Fluorine and its heavier halide brethren are the polar opposites of the alkaline earths: Li, Na, K, Cs, etc. Here's some raw video of two polar extremes going at it: link making salt (halogen means salt-forming in Greek) and a bunch of energy.
Hydrofluoric acid (HF) burns are particularly nasty: a decent amount of it burns right through flesh, overpowering the natural buffering system, and it keeps burning through flesh until it finds bone because calcium is the natural bonding partner of fluorine (as in fluorospar). I once witnessed the aftermath of a grad student who suffered an HF burn: he had to be med-evaced to Denver.
During WW II, uranium hexafluoride (or "hex" as it was so aptly nicknamed) became the vehicle of choice for the gaseous diffusion of uranium isotopes. Consider that nearly every single atom of U-235 that went into "Little Boy" was first borne aloft by six little fluoride wings (as volatile UF6) before the Enola Gay carried them aloft en mass for Hiroshima. Teflon (polytetrafluoroethylene) was used by chemists during WW II to enable the safe handling of UF6 during isotope separation.
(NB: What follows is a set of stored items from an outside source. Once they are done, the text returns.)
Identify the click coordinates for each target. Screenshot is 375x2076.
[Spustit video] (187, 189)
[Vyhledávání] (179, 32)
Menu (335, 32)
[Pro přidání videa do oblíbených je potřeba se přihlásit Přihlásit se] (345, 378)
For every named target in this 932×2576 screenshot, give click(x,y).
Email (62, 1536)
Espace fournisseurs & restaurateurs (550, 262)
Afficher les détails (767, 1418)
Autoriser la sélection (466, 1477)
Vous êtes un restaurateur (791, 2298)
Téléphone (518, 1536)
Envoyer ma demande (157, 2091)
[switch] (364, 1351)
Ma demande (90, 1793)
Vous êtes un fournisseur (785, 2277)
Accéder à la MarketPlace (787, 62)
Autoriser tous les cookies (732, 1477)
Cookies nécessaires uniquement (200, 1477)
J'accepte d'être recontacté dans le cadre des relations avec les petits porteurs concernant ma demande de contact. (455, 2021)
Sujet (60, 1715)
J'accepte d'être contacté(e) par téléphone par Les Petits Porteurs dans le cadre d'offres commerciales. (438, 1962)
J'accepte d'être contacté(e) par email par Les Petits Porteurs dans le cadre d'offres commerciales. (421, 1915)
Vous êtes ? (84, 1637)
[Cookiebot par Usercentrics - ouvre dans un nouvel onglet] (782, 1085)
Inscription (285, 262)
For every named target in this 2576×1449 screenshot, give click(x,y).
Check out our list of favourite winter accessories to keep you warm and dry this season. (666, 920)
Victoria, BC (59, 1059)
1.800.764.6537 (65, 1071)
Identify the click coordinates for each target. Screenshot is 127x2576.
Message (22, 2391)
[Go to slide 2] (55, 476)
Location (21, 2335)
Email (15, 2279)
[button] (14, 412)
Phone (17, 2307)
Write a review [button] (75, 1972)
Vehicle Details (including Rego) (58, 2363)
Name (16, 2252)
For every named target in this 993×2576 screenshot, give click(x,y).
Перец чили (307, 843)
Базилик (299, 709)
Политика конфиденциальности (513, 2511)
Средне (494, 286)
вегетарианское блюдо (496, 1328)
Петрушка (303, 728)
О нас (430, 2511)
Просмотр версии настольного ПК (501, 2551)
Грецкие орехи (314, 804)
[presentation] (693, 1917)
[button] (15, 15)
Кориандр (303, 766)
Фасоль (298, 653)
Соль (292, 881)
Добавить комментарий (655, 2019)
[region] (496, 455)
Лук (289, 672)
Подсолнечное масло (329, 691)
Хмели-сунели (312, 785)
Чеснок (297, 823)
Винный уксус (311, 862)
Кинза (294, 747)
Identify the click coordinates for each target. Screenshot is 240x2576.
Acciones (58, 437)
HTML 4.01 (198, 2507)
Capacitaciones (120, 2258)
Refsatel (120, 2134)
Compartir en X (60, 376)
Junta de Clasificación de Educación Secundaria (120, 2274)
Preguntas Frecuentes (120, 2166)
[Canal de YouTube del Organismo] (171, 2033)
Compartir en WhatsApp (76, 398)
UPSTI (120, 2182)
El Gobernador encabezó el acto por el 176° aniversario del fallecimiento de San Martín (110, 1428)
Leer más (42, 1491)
UF6 was also of early interest to the Manhattan Project, as told to me by Jacob Bigeleisen: link
*The title is my homage to Ludwig Mond who in the words of Lord Kelvin "gave metal wings," referring to Mond's discovery of nickel tetracarbonyl, Ni(CO)4, a volatile compound so insidiously poisonous that it packs a double whammy if inhaled: it nickel plates your lungs while poisoning you with carbon monoxide.